Tra i personaggi, anche Juan Diego Flórez, tenore rossiniano impegnato nella parte di Edgardo, è parso una figura dallo smalto ammirevole, soprattutto per la dimostrata dimestichezza.

 Valido altresì Enrico, il baritono Boris Pinkhasovich, distintosi per la vigoria vocale. Amatissimo il registro di basso di Michele Pertusi, che interpreta brillantemente Raimondo, mentre il tenore Leonardo Cortellazzi, riveste il ruolo del ricco lord Arturo. Il coro, poderoso. Insomma ce n’è abbastanza per godere di uno spettacolo struggente dall’inizio alla fine: la partitura è, di per sé, potentissima.

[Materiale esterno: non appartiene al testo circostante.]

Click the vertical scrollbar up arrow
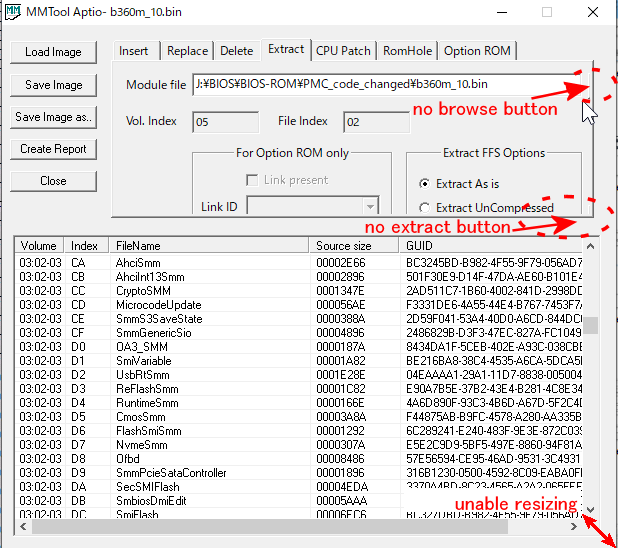 (x=592, y=246)
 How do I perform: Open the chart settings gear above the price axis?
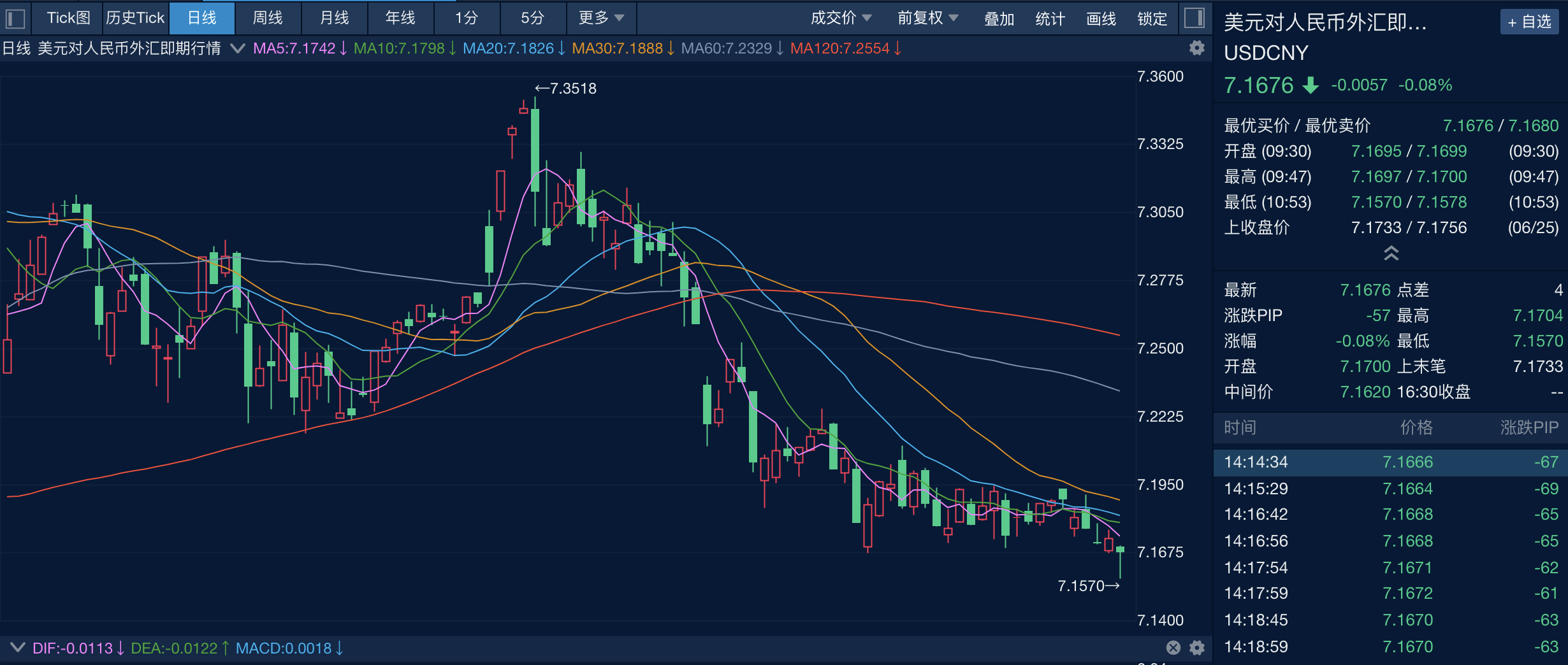pos(1197,48)

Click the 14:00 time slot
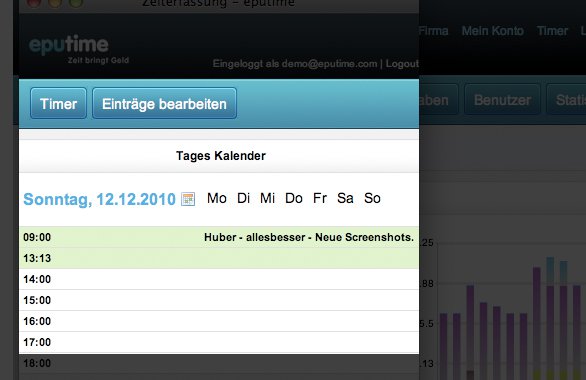pos(219,279)
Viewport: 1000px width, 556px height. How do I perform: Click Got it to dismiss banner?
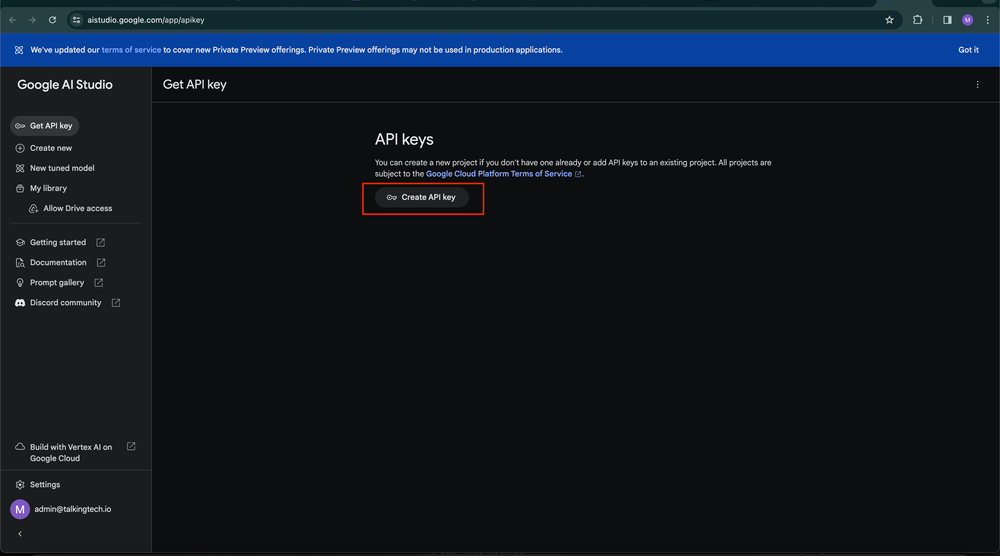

L’orchestra scaligera diretta da un Riccardo Chailly ormai capitano di lungo corso in perfetta sintonia con i professori altresì con l’opera e col suo autore, ha assecondato il tutto con vivezza e completezza di sfumature, di volta in volta introducendo e accompagnando con stile ogni fase, ogni personaggio, ogni sentimento. In conclusione, dunque, meritati tutti gli applausi.

Qualche dubbio sui forti e corali buu emessi all’indirizzo di Kokkos, rispettabile scenografo ateniese, francese d’adozione, dal cui impegno nell’esplorazione ermeneutica dell’opera scaturisce il risultato concettuale che abbiamo visto nella totalità della regia. In definitiva, forse, sull’attualizzazione calcolata, minimalista e riduttiva, vince, a furor di pubblico, l’emozione

 “Splendon le sacre faci, splendon intorno! Ecco il ministro! Porgimi la destra! Oh lieto giorno! Al fin son tua, al fin sei mio, a me ti dona un Dio.”